Jesus was sleeping again.
James leaned on the bow gunwale watching reflections dance on benign waves. He was trying to absorb what he had just seen.
James knew this sea. He and John had spent most of their lives on or in it. His father was a fisherman. So were most of his male kin and friends. His mind flashed the faces of some of them who had drowned in unpredictable Galilean windstorms like the one that had pummeled them barely a half-hour ago.
A seasoned boatman, James was not alarmed easily. But he knew a man-eater when he saw it. This storm had opened its mouth to swallow them all into the abyss.
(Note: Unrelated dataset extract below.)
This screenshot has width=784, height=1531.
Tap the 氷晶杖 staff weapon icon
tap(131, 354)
Terror had been in John’s eyes when he grabbed James and yelled, “We have to tell the Master!” They stumbled to the stern. How Jesus had remained sleeping while the angry surf tossed the boat around was itself a wonder. They woke him screaming, “Save us, Lord; we are perishing!”1
James would never forget the way Jesus looked at him. His eyes were at once potent and tranquil. Not a trace of fear. Laying aside the blanket, Jesus rose to full height on the rear deck. James, fearing Jesus was about to be pitched overboard, reached to grab him just as Jesus shouted, “Peace! Be still!”2
No sooner had those words left his mouth than the wind was completely gone! The sudden hush of the howling was otherworldly. The waves immediately began to abate. Each disciple stood where he was, looking dumbfounded at the water and sky and each other.
Jesus’ gaze lingered for a moment on the steep hills along the western shore. Then he looked around at the Twelve and said, “Where is your faith?”3
He had looked right at James when he said “faith.”
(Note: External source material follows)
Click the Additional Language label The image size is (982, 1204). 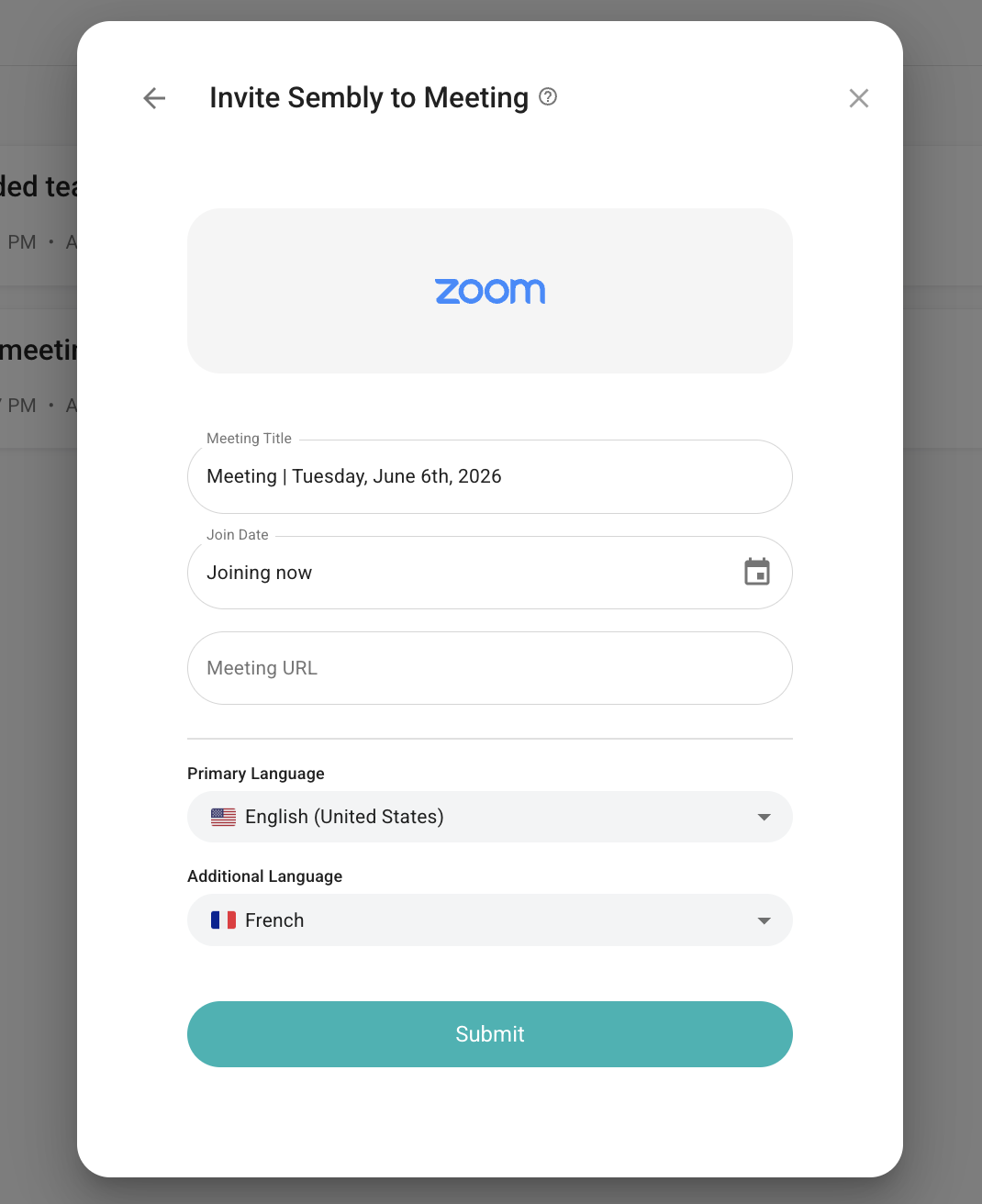(x=264, y=876)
Now, as James leaned on the bow, he turned Jesus’ question over and over in his mind.
“Where is your faith?” When Jesus first said it, James felt its intended rebuke. Didn’t he trust God? Wasn’t the Father with Jesus? He had thought he believed this. But the storm proved that all the confidence he felt when the pressure was off was fair-weather faith. The Galilean westerlies had swept it away. He felt chastened and humbled.
But the more James thought about the question, the more profound it became. “Where is your faith?” Where is it, James? When the storm hit, what did you trust? I trusted what my eyes saw. I trusted what my skin felt. I trusted the violent force that was tossing the boat like a toy and would have rolled us over any minute. I trusted the stories told by my father. I trusted the tragedies I remember. I trusted the power of the storm because storms kill people.
Up until a few minutes before, this would have merely seemed like common sense. But Jesus had changed everything.
As James looked back to the sleeping Jesus, the Psalmist’s words came to mind:
For I know that the Lord is great, and that our Lord is above all gods.
Whatever the Lord pleases, he does, in heaven and on earth, in the seas and all the deeps.
He it is who makes the clouds rise at the end of the earth,
Who makes lightnings for the rain and brings forth the wind from his storehouses.4
Who then is this?5 Someone who can command a killer storm to die when he pleases. Holy fear washed over him again. However, this fear didn’t produce panic, but a deep, unnerving, reverent joy.
This is an important picture to remember, because when the storms of life hit they almost always appear stronger to us than God’s word.
And the important question to ask at that moment is,
where is your faith?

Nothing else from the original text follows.